Dear Mr. President, we simply can’t waste any more time
WE WERE concerned and confused when we first read reports that you were not keen on the Philippines’ commitment under the Paris Agreement. Concerned because any abnegation of country commitments, under any administration, is and should be a serious matter. Confused because we respect and acknowledge your love of country and Filipinos, and the position on climate change seems to contradict that. Then, in your State of the Nation Address, you pledged that climate change will be a priority in your administration.
The most recent studies from the National Aeronautics and Space Administration indicate that 2016 will be the warmest year of record since scientific global temperature tracking began in 1880. Last year was also the hottest on record, after 2014.
Thus, we simply cannot afford to procrastinate any further on climate action. You yourself have admitted the effects on these changes on our countrymen in terms of incomes forgone, time wasted, and, most of all, lives lost.
First of all, the country still needs to join the Paris Agreement via Senate ratification. The Senate will require a clarification of what the agencies under the previous administration actually committed to. Nothing has actually been set in stone as of this writing except a commitment to submit to a process that entails reduction targets of greenhouse gases by 2030 based on a country-by-country baseline.
By law, you are the chair of the Climate Change Commission, and nothing can and will move without your leadership and due diligence.
Your administration thus faces tremendous challenges in formulating and ascertaining what we can commit to without sacrificing social and economic development goals.

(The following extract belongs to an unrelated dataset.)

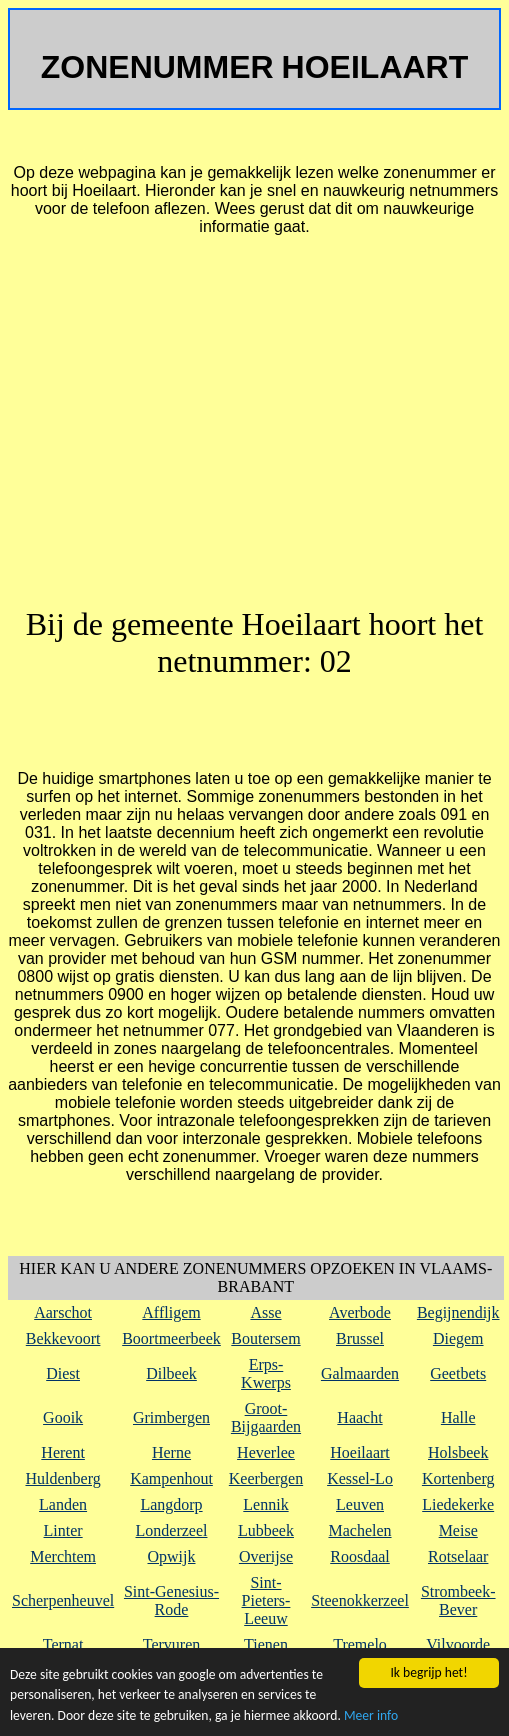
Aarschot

For this to happen, your Cabinet needs to get its act together. The agencies are the Climate Change Commission, National Economic and Development Authority, Department of Energy, Department of Finance, and Department of Environment and Natural Resources. These departments often have cross-purposes, and it would require real creativity and decisiveness to whip them toward a common goal.
The Paris Agreement imposes no legal and economic penalties for noncompliance. The game is called name-and-shame or, alternatively, name-and-encourage. Since the United Nations Framework on Climate Change was established in 1992, it has had few successes. The Paris Agreement is by far the most promising, and the Philippines, one of the most vulnerable to climate change impacts, should do its utmost to make it succeed. It is a matter of self-interest.
The Philippines has led the Climate Vulnerable Forum (CVF) since December 2014, and its leadership was instrumental in pushing the most ambitious reduction targets so that the global temperature increase between 1880 and 2100 would not exceed 1.5 degrees Centigrade. This is why we have the gratitude of the more than 40 countries under the CVF as we turn over the baton to Ethiopia.
Mr. President, we agree with you that the developed countries should bear the main responsibility for reducing greenhouse gas emissions and that the developing countries like ours should be permitted to develop to at least the level of per capita incomes prevailing for the former. That is what the Paris Agreement actually entails, and that is what climate activists refer to when they say climate justice.
That said, Mr. President, there are many policies and programs the country can actually undertake to spur our country’s development, with reductions in greenhouse gas emissions as a secondary but inevitable consequence. Those are called win-win measures.
To name a few, in the energy sector, many renewable energy technologies and projects are already viable and competitive but are hindered by the power of entrenched interests of the oligarchy. Many renewable energy (RE) developers cry that anti-competitive machinations by oligarchs, through the current regulatory regime, are blocking their projects. We will prove to you that RE projects do not at all hinder, but instead enable, well-rounded national development.
In the transport sector, there are many measures that can be implemented to reduce time wasted in travel and the attendant toxic air pollution that kills thousands of our countrymen every year.
In land use and forestry, many reforestation and afforestation projects can be implemented to create jobs, reduce poverty, and at the same time reduce greenhouse gas emissions.
Any reductions in greenhouse gas emissions that imply a cost on our growth will have to be paid for by the developed countries. You can count on us to make the developed countries pay for those costs, because you are right. We are not to blame for the problem. They are. However, to wallow in our being victims does not help to solve the problem.
The country’s contribution to the solution of the global warming problem is not hinged solely on economic prerogatives. It is also based on compelling moral arguments.
We trust that your commitment to the Filipino is also a commitment to all human life. We trust that that commitment to the Filipino means the Philippines must be a responsible global citizen.
Viking Logarta is an energy economist and currently the energy policy advisor of the Institute for Climate and Sustainable Cities, one of the Philippines’ leading organizations analyzing national and global climate-energy policies.